■ **Work instructions**:
Copy the lines of the listing below from the line that contains "This screenshot has height=1260, width=1908." to the line that contains "[x=31, y=462]", including both of those lines.

========================================

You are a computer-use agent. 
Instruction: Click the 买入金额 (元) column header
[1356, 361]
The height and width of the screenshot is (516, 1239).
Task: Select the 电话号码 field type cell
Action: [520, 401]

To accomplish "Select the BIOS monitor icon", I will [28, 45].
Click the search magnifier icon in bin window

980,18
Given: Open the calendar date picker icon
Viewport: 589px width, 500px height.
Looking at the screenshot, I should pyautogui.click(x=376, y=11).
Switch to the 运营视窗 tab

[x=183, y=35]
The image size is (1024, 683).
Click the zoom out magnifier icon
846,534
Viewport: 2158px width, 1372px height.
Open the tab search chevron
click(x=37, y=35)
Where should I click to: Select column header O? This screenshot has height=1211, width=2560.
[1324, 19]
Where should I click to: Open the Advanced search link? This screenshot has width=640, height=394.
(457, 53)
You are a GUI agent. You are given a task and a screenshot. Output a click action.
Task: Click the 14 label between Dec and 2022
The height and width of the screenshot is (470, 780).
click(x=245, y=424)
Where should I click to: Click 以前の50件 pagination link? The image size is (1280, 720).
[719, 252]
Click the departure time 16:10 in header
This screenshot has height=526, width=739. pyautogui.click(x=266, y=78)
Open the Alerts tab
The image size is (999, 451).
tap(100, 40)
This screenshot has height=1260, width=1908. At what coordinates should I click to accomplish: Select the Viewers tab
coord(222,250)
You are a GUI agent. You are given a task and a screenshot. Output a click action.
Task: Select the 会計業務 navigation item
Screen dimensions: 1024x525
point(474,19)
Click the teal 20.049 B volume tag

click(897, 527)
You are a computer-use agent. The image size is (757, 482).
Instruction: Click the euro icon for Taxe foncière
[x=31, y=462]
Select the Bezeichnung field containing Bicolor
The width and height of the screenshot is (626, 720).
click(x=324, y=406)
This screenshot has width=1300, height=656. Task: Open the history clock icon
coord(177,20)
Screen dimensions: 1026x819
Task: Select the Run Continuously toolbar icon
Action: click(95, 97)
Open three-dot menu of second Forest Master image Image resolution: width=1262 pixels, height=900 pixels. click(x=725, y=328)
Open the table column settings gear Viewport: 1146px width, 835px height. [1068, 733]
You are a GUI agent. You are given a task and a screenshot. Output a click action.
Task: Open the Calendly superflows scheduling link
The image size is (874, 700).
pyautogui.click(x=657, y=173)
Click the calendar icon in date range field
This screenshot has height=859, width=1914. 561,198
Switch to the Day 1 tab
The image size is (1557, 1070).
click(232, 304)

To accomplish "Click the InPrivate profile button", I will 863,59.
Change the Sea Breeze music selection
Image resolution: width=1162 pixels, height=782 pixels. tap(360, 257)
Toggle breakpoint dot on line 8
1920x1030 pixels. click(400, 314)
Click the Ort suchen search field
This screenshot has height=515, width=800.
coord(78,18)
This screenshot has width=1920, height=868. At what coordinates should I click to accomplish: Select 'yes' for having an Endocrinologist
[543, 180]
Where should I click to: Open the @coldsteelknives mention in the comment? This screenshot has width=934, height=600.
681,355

========================================

■ **Full solution**:
This screenshot has height=1260, width=1908. At what coordinates should I click to accomplish: Select the Viewers tab
coord(222,250)
You are a GUI agent. You are given a task and a screenshot. Output a click action.
Task: Select the 会計業務 navigation item
Screen dimensions: 1024x525
point(474,19)
Click the teal 20.049 B volume tag

click(897, 527)
You are a computer-use agent. The image size is (757, 482).
Instruction: Click the euro icon for Taxe foncière
[x=31, y=462]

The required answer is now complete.